How many times is Israel going to make an example of Mordechai Vanunu? He was released from prison in 2004 after serving 18 years – much of it in solitary confinement. He has just been jailed again for ‘talking to foreigners’. The stringent terms of his release three years ago forbade him from having any contact with foreigners and from leaving the country.
Vanunu was first jailed, in 1986, for revealing information about Israel’s nuclear programme to the Sunday Times. If one follows the logic of Israel’s latest actions, the implication is that Vanunu remains a danger to national security. More than 20 years on, his knowledge of Israel’s nuclear capability is apparently so acute that he cannot be trusted to have any contact with foreigners, and can certainly not be allowed to go abroad, where he might spread all kinds of top secret information. Israel’s nuclear technology has, apparently, not advanced since the moment Vanunu was kidnapped by Mossad in Rome.

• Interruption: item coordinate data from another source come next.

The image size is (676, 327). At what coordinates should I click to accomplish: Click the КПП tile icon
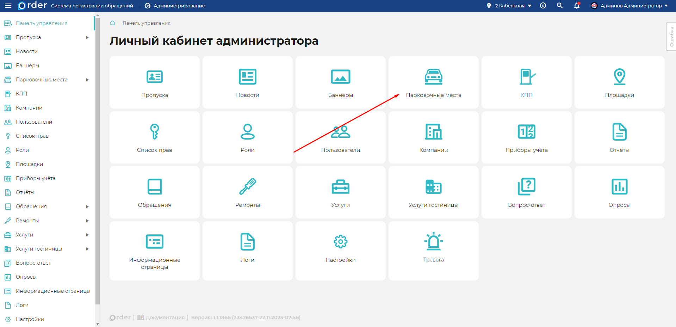click(x=526, y=77)
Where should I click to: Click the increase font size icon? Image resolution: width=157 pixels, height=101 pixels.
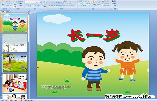coord(41,2)
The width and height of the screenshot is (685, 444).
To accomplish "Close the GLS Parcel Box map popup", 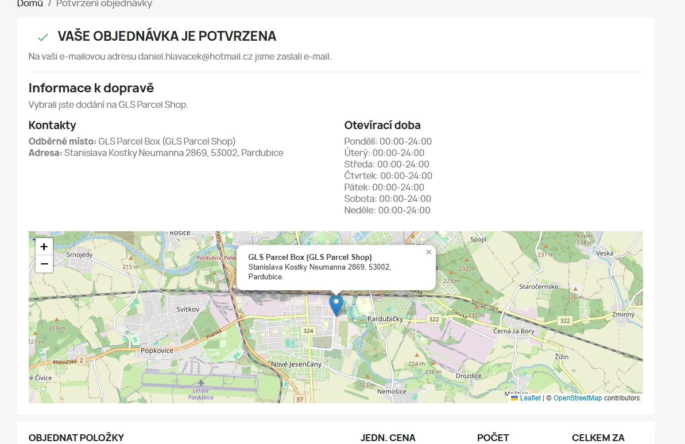I will [428, 252].
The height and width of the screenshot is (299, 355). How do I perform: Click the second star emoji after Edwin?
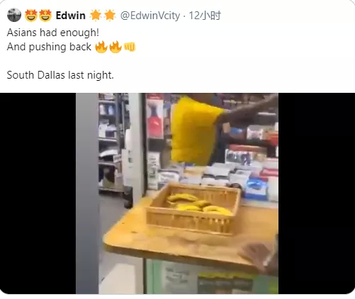(110, 16)
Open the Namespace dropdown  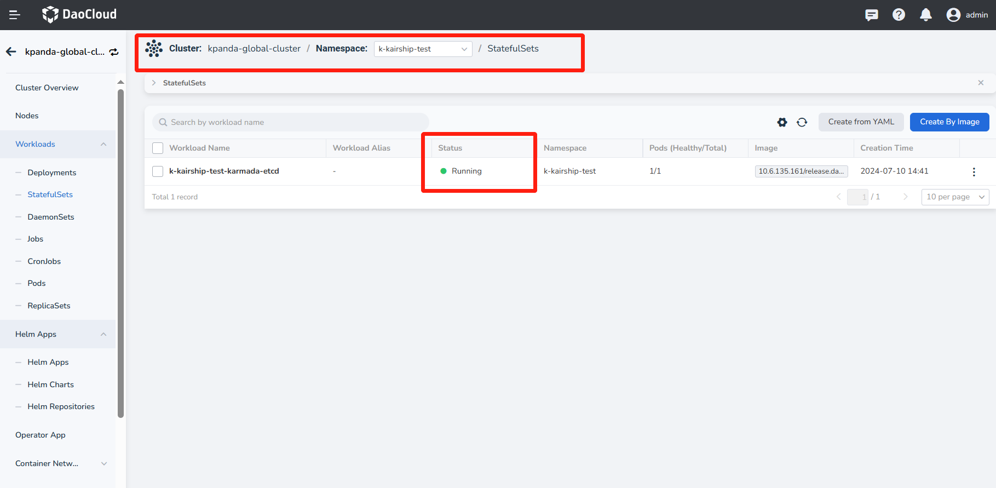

According to Vanunu’s lawyer, there was no suggestion in the prosecution that there had been any breach of state security: he was jailed for breaching the conditions of his release.
Israel continues to maintain an extraordinary fiction around its nuclear capability – more than 50 years since Shimon Peres, Israel’s new president, first did a deal with the French to build a nuclear reactor. Peres himself has acknowledged this, but last year, when Israel’s Prime Minister Ehud Olmert publicly confirmed in an interview that Israel has nuclear weapons, his aides were quick to step in and say that he hadn’t actually meant what he’d said. Vanunu is partly a victim of this continuing farce. Israel is also clearly bent on making an example of him in seeking to condemn him to a life of eternal punishment.
Mordechai Vanunu wants to live a normal life, as a free man. It’s time for Israel to cease its persecution and give him his freedom.